The input gate decides which information is added to the memory cell. It also multiples the data with the associated weight.
The forget gate chooses which data to be removed from the cell based on the given timestamp and previous cell state.
After removing or adding new states to the memory cell, the output gate produces new information for the subsequent cell.
LSTM's approach with memory cells allows it to process data differently from the basic RNN model. Instead of changing the existing data entirely, LTSM makes minor adjustments by performing multiplication or addition on the data that passes through. This provides finer control and accuracy, particularly for time series and complex sequential data.
LSTM is useful in fields where RNNs are used, but the former is more robust when processing diverse data. For example,
LSTM helps predict sales and revenue based on previous results. It can store important records and forget redundant ones to produce accurate predictions.
The model proves useful in handwriting recognition. It allows the software to detect and predict the context of certain words when it can't fully recognize the entire text—for example, differentiating the number' 0' and the letter 'o'.
It allows predictive analysis and real-time anomaly detection in industrial facilities. The cascading memory cells can detect outliers when comparing historical sensor data. Such data might indicate faults in the system.
These are interesting examples of LSTM.
Google used the LTSM to improve its voice recognition system in 2012. It allows the module to interpret the spoken words better as it can remember previous phrases.
LSTM is a part of OpenAI's neural network in enabling better dexterity for robotic arms.
Uber applies the LSTM architecture to forecast major events and scale its growth strategies accordingly.
7. Autoencoder (AE)
The autoencoder (AE) is a neural network that deconstructs data into its lowest-level form and reconstructs it to a near-perfect result. It is designed as a forward-feed neural network with gradually converging layers, which expand outward after passing the center point or ‘bottleneck.
We call these stages the encoder, code, and decoder.
The encoder extracts and compresses the feature data through a series of convolutional and pooling nodes.
The code, or bottleneck, stores the basic representation of the raw data as discrete values. Despite its limited size, the code contains enough information to reconstruct the output data with minimum or no losses.
Lastly, the encoder recreates the information to match the original input data.
There are different types of autoencoder architecture that MLEs can build on, including:
Undercomplete autoencoder. - It aims to extract a compact representation of key features from the input data. Therefore, its hidden layers bear lesser neurons than the input layer.

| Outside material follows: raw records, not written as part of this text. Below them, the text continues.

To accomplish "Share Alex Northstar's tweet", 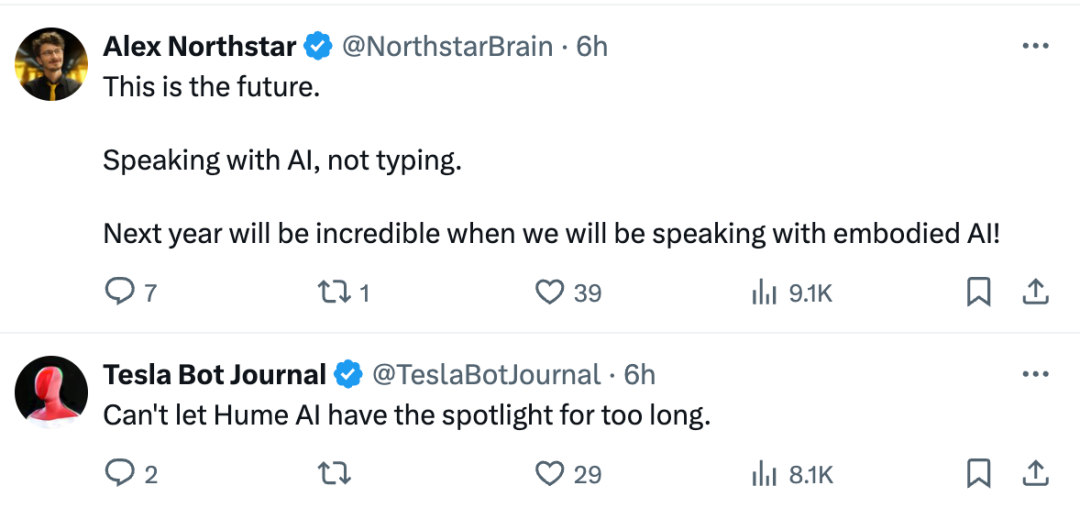I will 1035,293.
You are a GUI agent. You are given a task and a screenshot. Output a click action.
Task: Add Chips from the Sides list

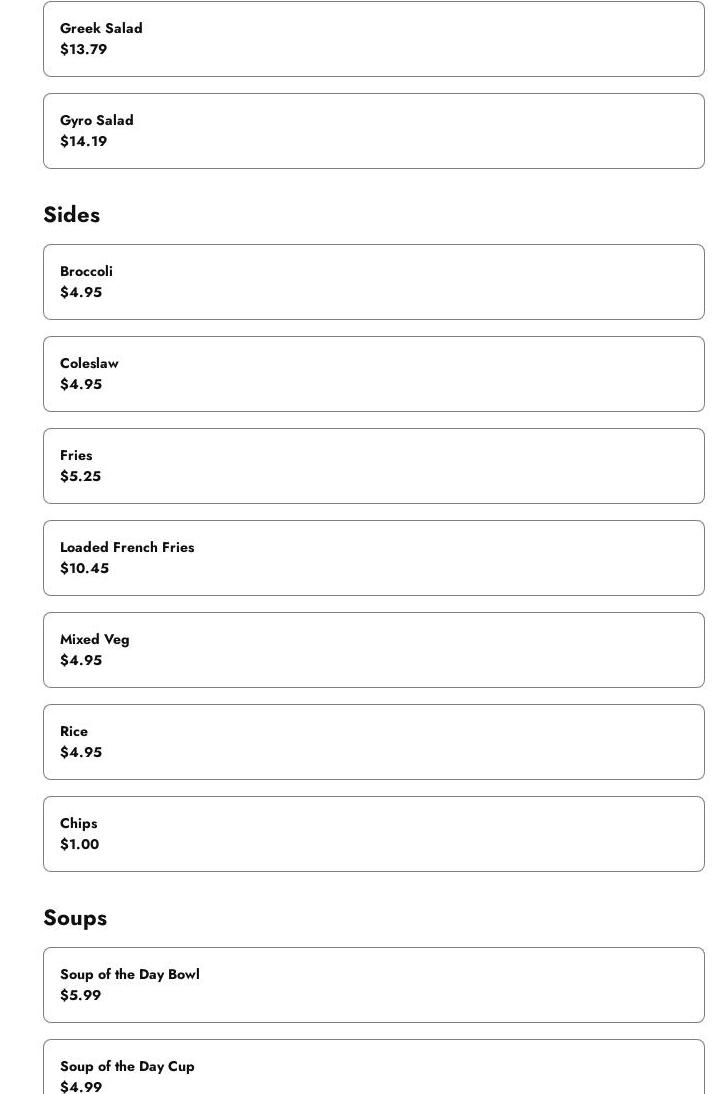[x=373, y=834]
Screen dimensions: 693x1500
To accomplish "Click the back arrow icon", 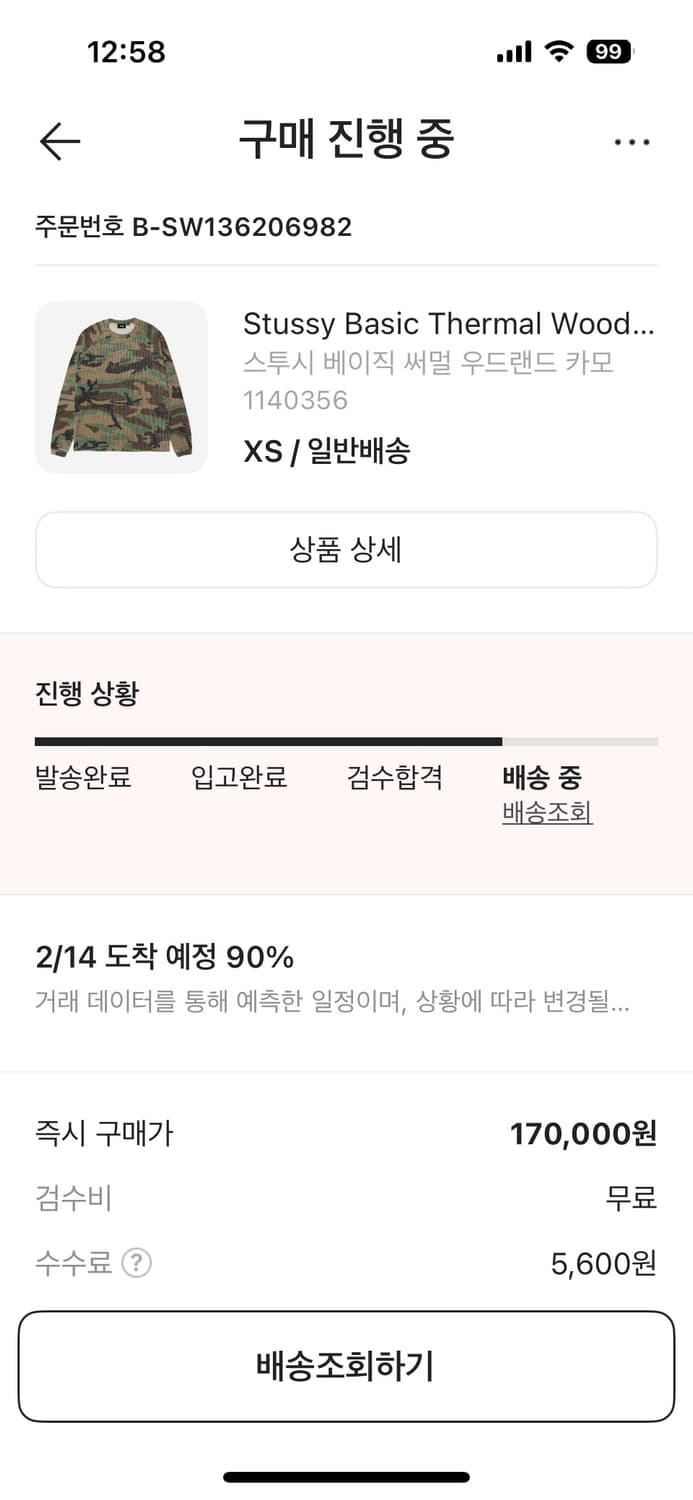I will point(58,141).
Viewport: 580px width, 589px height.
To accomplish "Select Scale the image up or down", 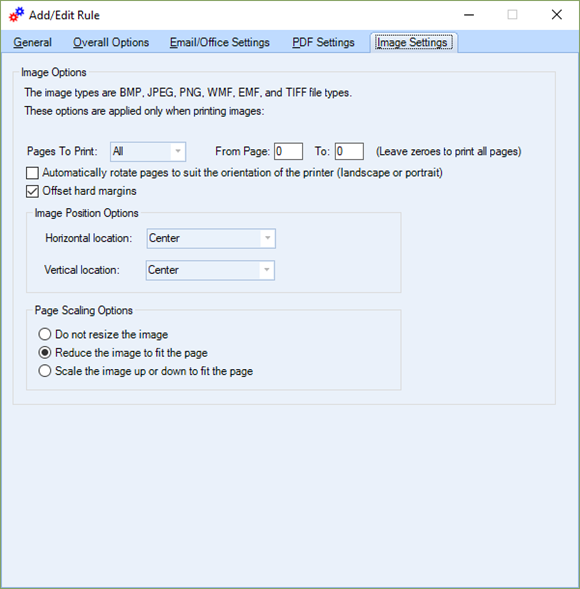I will 45,371.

Sparse autoencoders. - These autoencoders activate only some of the neurons in the hidden layer when data passes through. Doing so allows the neural network to discard redundant knowledge when extracting feature data.
Denoising autoencoders. - By introducing noise in the training samples, denoising autoencoders learn how to separate noise in real-world data.
Contractive autoencoders. - This model limits changes to the output if the input information changes only slightly.
Due to their versatility, autoencoders are a good fit for these applications.
Autoencoders facilitate feature extraction as it trains to retain minimal but necessary input data.
Data scientists use AE for denoising images. With sufficient training, the model can accurately reconstruct a corrupted image. This also applies when repainting parts of an image with colors.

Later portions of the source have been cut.